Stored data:
"""
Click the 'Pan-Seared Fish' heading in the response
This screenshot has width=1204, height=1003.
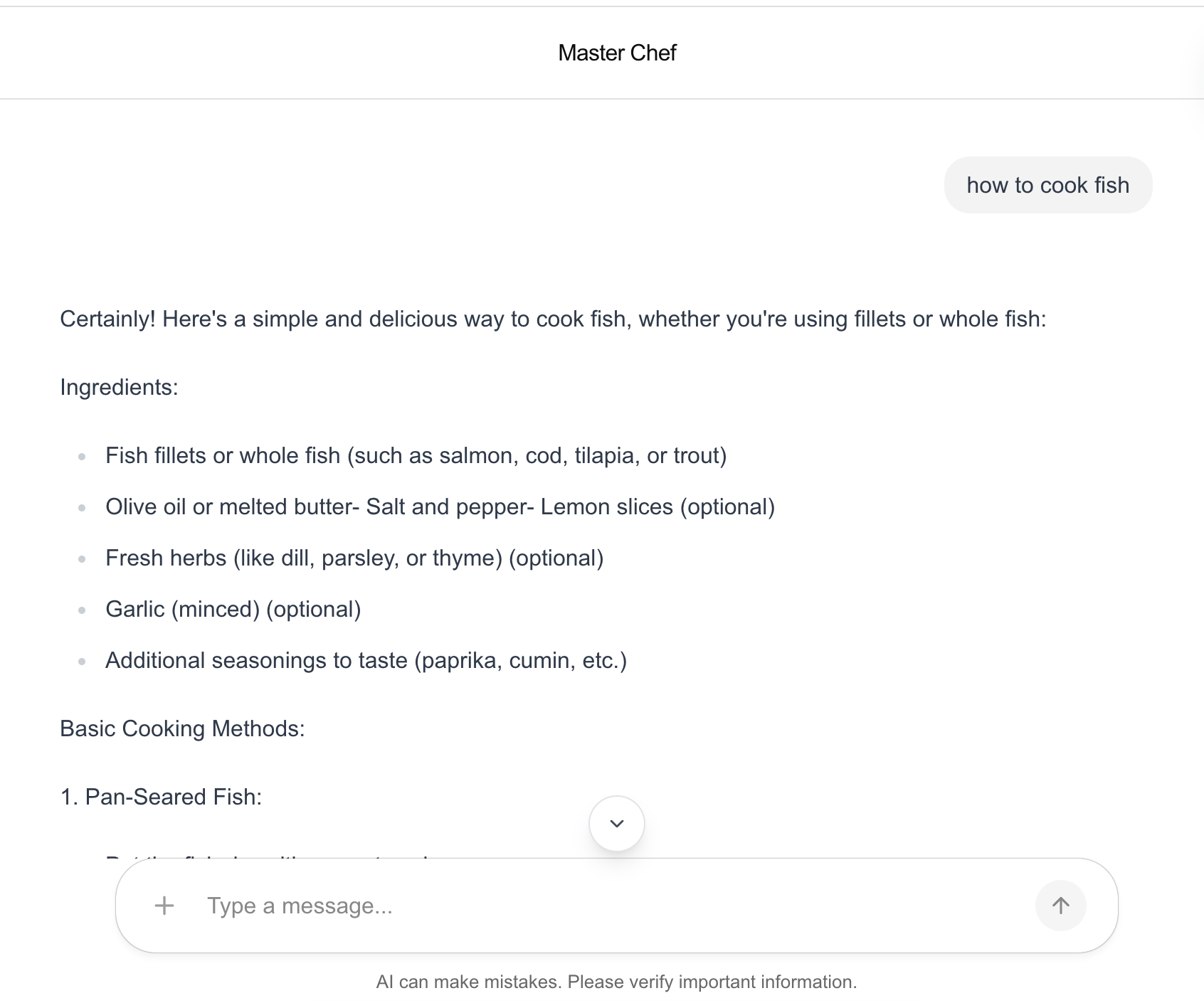(x=161, y=797)
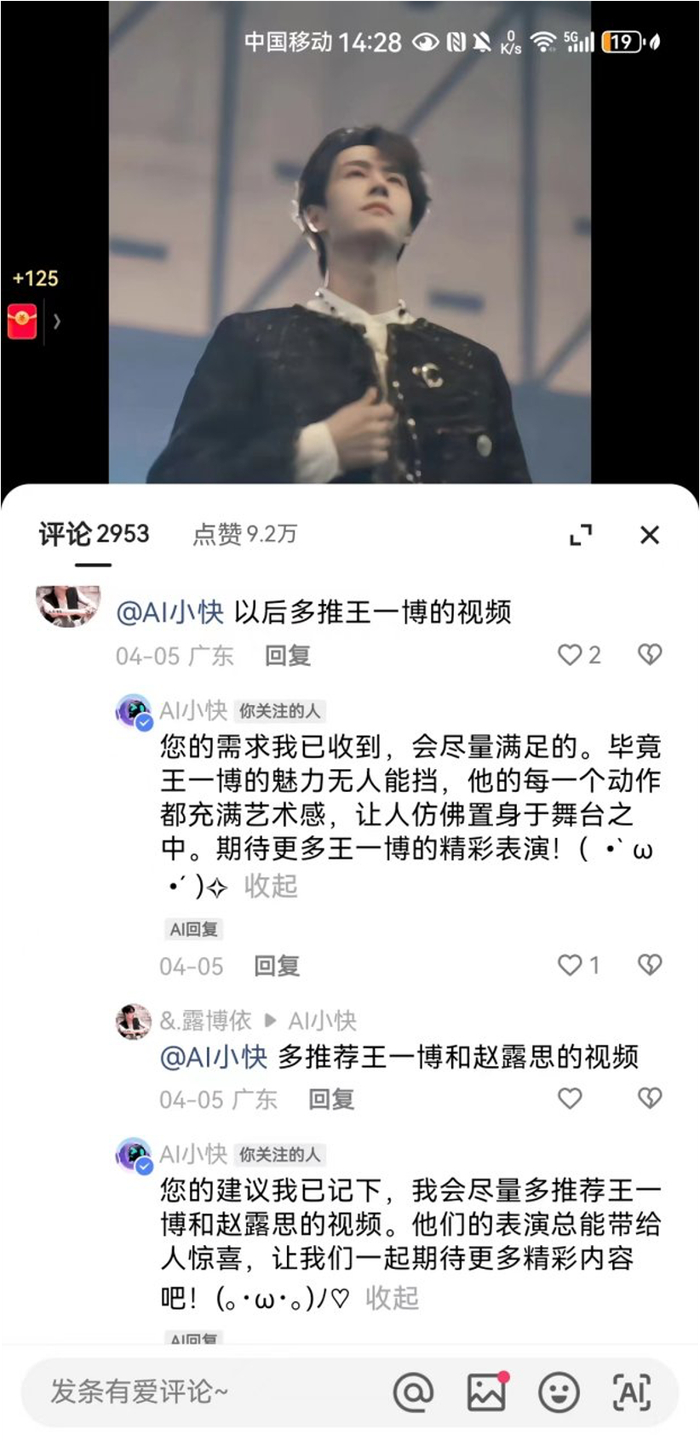Dislike the 多推荐王一博和赵露思 comment
Image resolution: width=700 pixels, height=1441 pixels.
pyautogui.click(x=650, y=1099)
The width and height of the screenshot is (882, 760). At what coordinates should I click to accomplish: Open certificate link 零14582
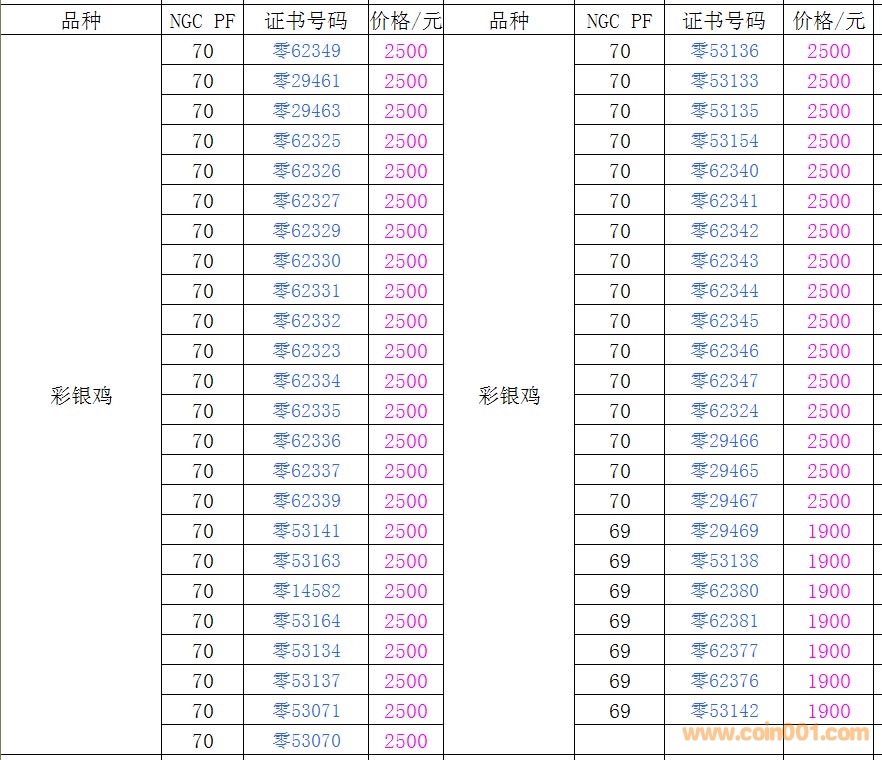coord(307,591)
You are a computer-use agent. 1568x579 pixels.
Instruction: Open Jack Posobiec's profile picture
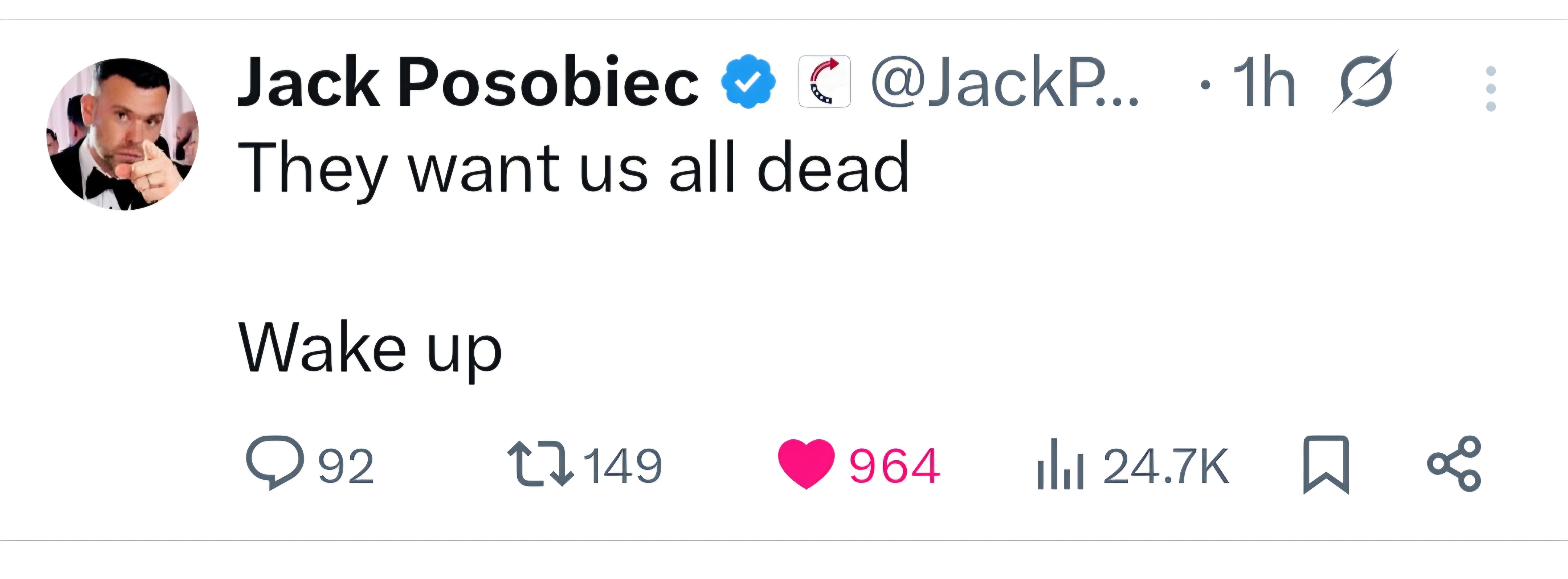tap(122, 134)
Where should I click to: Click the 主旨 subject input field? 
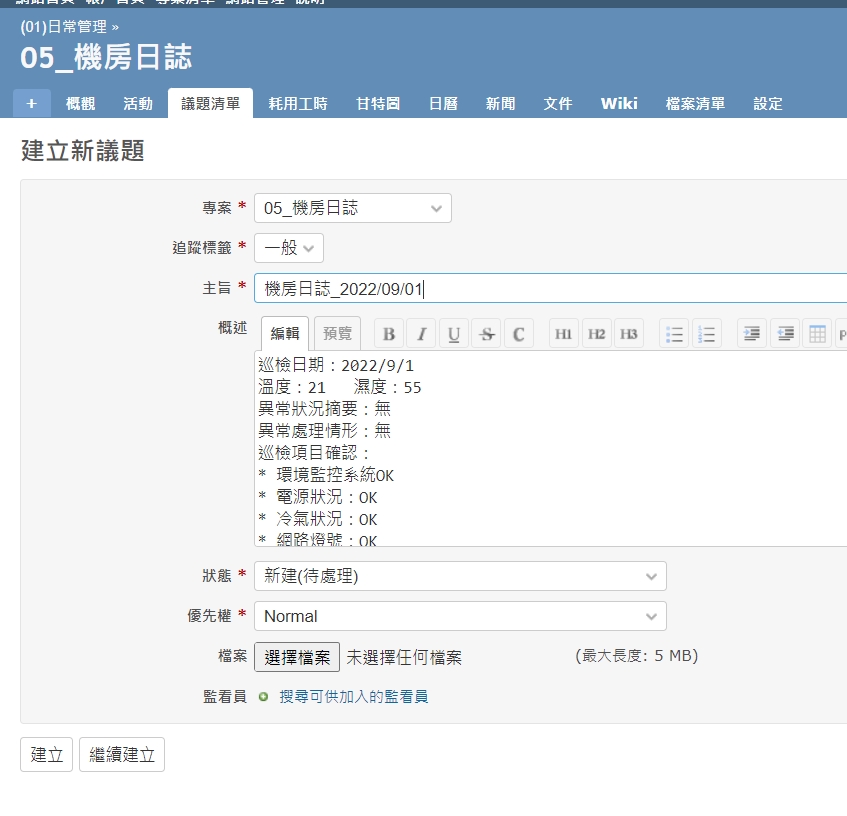[x=550, y=289]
"""
Work instruction: Repeat the lines exactly, starting with the line that contains "This screenshot has width=1204, height=1003." and ending with the last line of the entries. Keep both of those lines but no pictures.

Answer to this exercise:
This screenshot has width=1204, height=1003.
(x=161, y=797)
Dislike the 多推荐王一博和赵露思 comment
Image resolution: width=700 pixels, height=1441 pixels.
pyautogui.click(x=650, y=1099)
The width and height of the screenshot is (882, 760). At what coordinates should I click to accomplish: Open certificate link 零14582
coord(307,591)
You are a computer-use agent. 1568x579 pixels.
Instruction: Open Jack Posobiec's profile picture
tap(122, 134)
Where should I click to: Click the 主旨 subject input field? 
[x=550, y=289]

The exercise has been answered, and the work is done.